Kuddusi hz kitabında var..O da bahsediyor..ama fazla
osmanlıca olduğu için çözemedim..başka bir şey
bulamadım..bir de hemen tamamı yahudilerin yaşadığı
Yesrib- dul kadının yeri demekmiş ya bunu bir yerde
okudum..fakat Hz Peygamber Efendimiz bundan hiiç
hoşlanmadığı için Yesrib kelimesini kullanmayı
yasaklamış..Medine- Şehir ismini vermiş..bunda anlayan
için ne yüksek manalar var değil mi?tefekkür etsin
inşallah yahudiler..yanii.. benim için arapça dersimiz
çook kapsamlı.. şunu anladım.Arabça,Rabça,Allahça ya
hani..aslında tüm lisanlar için aynı şey geçerli..tüm
harfler ve şeyler için- esmalar için..tabii arapça,
anlatım için inanılmaz zengin..bu dersi
seviyorum..neden?çünkü,geçtik,kaldık,not derdi yok..hiç
bir şey vermiyorlar...benden de bir şey
istemiyorlar..tam bana göre bir ders..
başka.. bizim derslerimiz..arkadaşlarımla olan
tasavvuf dedikoduculuğu derslerimiz devam ediyor..bakalım
gittiği yere dek..her geçen gün ilginçleşiyor..arada
sorunlar olsa da öylesi güzel olduğu için devam
ediyor..ders çalışmak gerekmediği için bunu da
seviyorum...
Hayat okulumda ise son derece başarısız olduğumu
biliyorum.. Geylani Hocanın bir vakitler okudum ve sık
sık şu cümleyi kullandığı bir kitabını her daim
hatırlıyorum:”sen hiç bir işe yaramazsın ama sensiz
olmaz.. sen de gel”..yaa işte böyle..bir de hayat
okulundan atılmak olmadığını öğrendim..sınıfta kalsan da
sonunda geçirileceğini de.. o yüzden bunu da zevk
edinebilmenin talimleri üzerinde meşk ediyorum:)..
başka...miraç kandili
ikindi vakti tel geldi..Evvel Zamanın pembeciği;ona bu
ismi veren ve beşiğini sallayan Ahıskalı Ali Haydar
Efendi hz. ne ziyarete gidecekmiş.. onu arayan biri,
benim de onlarla gelmemi istedi..çok ilginçti,” tamam”
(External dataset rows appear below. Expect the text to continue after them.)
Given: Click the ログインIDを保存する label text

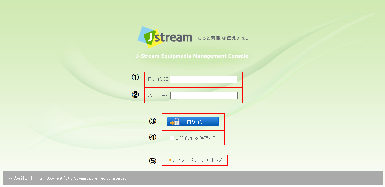Looking at the screenshot, I should point(196,138).
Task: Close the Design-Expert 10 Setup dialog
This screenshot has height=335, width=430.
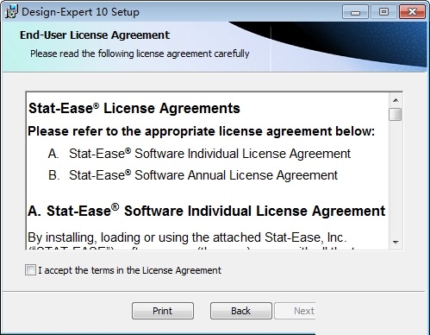Action: tap(412, 12)
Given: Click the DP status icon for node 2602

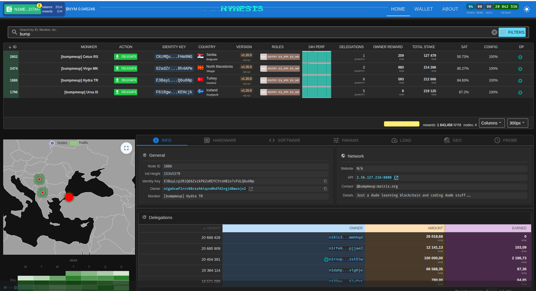Looking at the screenshot, I should (520, 57).
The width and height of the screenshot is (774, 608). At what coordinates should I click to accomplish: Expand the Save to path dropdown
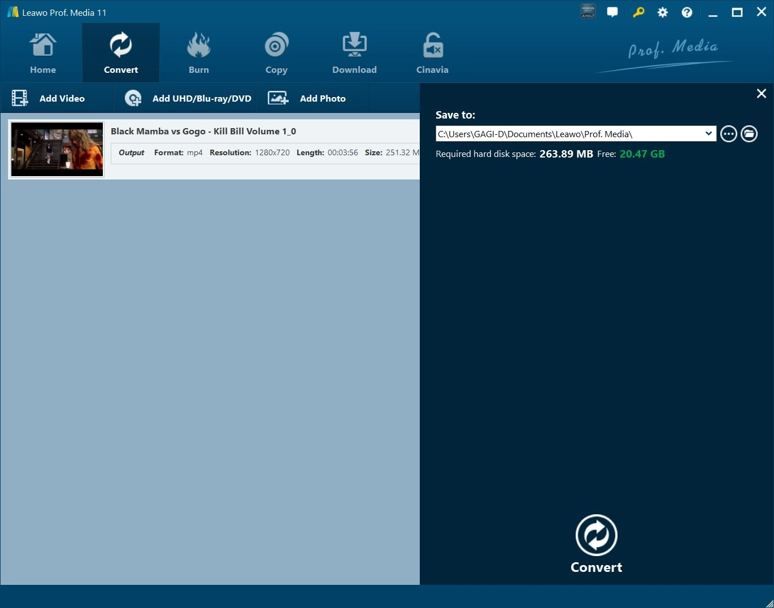(708, 134)
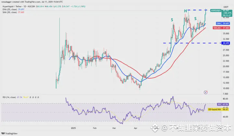This screenshot has width=234, height=136.
Task: Click the 2025 label on time axis
Action: tap(73, 128)
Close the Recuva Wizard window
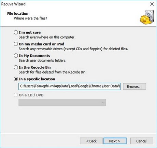 152,4
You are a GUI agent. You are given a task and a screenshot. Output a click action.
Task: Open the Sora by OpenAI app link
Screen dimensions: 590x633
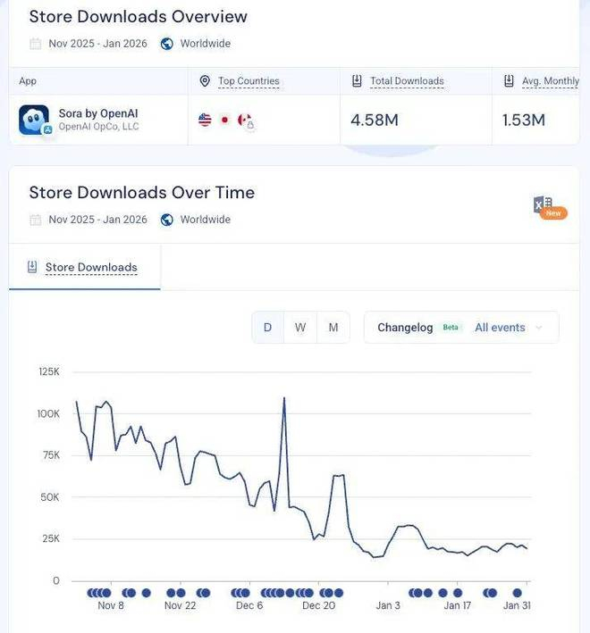coord(98,113)
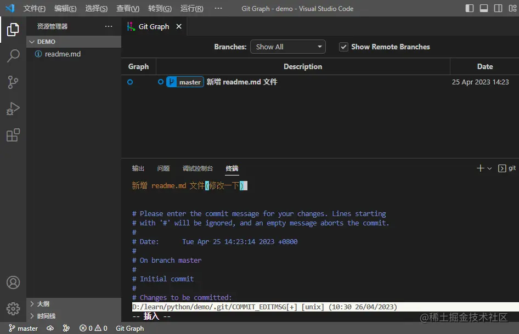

dedim..gittik..hayatımda gördüğüm en zarif türbelerden
di..sadece kubbe ..her yanı ferah feza açık ..böyle
uzaktan bakınca; Allah’ın O na bahşettiği; 3 padişaha
huzur hocalığını zarif bir sayaban altında, aynı
ihtişamla gerçekleştirmeye devam ettiğini insan
anlıyor..az aşağısında kendi hocasının kabri var..onun
ismi Hasbi Abdülkerim hz. miş.. ..Mehmed Akif Ersoy hz
ne de gittik..ilk kez görüyordum..kitabesi latif.. aynı
O nun asaletinde ..ne anladım biliyor musun?..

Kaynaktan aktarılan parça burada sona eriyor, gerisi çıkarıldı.